The patterns of expression of the orexigenic and anorexigenic neuropeptides were found to be consistent with the effect of the FAS inhibitors on feeding behavior (8,17). Thus, the FAS inhibitors rapidly (∼2 h) decrease expression of the orexigenic neuropeptides, NPY and AgRP, and increase expression of the anorexigenic neuropeptides, POMC and CART, in the hypothalamus. Together these early findings supported the hypothesis that malonyl-CoA serves as a hypothalamic mediator that regulates food intake.
GENETIC DISRUPTION OF FAS IN THE HYPOTHALAMUS INCREASES MALONYL-CoA AND REDUCES BODY WEIGHT AND ADIPOSITY
Semenkovich’s laboratory has crossed floxed FAS mice (22) with RIP-Cre mice, Cre expression being driven by the rat insulin promoter (23). In addition to driving Cre expression in pancreatic β-cells, this promoter also activates Cre-mediated gene excision in the hypothalamus.
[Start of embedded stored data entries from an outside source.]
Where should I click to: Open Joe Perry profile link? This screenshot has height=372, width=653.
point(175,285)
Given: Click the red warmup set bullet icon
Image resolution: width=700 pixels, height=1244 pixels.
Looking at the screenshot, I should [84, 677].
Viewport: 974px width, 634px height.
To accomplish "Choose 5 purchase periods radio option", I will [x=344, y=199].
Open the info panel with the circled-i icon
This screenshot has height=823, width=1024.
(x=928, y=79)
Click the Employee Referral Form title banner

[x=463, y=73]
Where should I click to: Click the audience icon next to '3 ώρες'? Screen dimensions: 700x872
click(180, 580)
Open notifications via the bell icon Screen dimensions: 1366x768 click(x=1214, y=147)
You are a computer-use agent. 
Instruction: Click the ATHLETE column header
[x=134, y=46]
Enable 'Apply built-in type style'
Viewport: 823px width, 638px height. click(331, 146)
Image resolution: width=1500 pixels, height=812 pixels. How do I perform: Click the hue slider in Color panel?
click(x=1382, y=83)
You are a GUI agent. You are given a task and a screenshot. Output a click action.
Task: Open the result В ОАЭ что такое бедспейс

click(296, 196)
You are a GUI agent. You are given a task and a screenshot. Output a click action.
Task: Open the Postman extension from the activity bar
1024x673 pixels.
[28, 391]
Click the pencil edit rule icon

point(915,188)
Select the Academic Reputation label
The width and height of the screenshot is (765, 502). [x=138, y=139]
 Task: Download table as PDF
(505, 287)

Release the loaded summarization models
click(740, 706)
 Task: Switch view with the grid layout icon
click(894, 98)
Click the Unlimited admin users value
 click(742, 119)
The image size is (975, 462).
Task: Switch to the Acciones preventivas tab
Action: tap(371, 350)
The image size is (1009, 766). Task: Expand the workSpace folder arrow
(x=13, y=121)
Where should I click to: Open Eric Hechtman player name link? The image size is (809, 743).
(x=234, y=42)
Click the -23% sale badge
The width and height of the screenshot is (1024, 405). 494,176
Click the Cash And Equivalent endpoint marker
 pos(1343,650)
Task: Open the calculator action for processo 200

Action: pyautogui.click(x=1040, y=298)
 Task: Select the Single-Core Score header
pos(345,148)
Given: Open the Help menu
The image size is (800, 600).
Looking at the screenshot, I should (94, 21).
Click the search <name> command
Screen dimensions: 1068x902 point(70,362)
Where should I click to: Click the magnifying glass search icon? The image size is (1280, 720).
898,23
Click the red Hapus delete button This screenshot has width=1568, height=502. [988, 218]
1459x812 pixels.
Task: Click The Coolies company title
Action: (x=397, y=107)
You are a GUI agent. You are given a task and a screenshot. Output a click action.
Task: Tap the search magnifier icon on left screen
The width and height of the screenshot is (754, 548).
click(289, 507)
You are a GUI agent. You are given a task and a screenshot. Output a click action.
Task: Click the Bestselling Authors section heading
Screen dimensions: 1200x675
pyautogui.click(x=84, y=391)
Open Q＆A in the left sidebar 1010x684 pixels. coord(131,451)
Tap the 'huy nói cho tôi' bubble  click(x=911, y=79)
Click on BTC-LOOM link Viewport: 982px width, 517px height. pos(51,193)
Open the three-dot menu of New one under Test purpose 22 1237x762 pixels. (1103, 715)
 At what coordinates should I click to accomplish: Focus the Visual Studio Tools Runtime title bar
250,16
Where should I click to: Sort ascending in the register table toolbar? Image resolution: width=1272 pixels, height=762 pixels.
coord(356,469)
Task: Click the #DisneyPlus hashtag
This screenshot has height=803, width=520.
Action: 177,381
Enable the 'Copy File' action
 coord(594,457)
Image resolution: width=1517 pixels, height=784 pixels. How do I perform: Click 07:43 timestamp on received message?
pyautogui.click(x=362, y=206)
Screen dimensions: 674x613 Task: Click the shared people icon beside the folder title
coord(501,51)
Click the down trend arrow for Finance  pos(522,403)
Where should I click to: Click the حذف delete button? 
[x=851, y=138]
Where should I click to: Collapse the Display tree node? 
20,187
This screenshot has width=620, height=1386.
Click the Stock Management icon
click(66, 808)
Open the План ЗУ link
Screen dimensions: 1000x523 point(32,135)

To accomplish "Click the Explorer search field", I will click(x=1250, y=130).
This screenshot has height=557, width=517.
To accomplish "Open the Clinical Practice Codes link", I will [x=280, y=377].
Although these mice do not exhibit altered insulin expression/secretion by pancreatic β-cells or metabolic parameters characteristic of insulin deficiency, they do exhibit a hypothalamic FAS knockout phenotype, i.e. decreased food intake, body weight gain, and adiposity (23). Consistent with this phenotype, disruption of FAS gene expression in the hypothalamus induced a marked increase in hypothalamic malonyl-CoA concentration and altered neuropeptide expression. This finding markedly strengthens the hypothesis that hypothalamic malonyl-CoA functions in the signaling pathway that regulates feeding behavior and energy expenditure and, thus, body weight and adiposity.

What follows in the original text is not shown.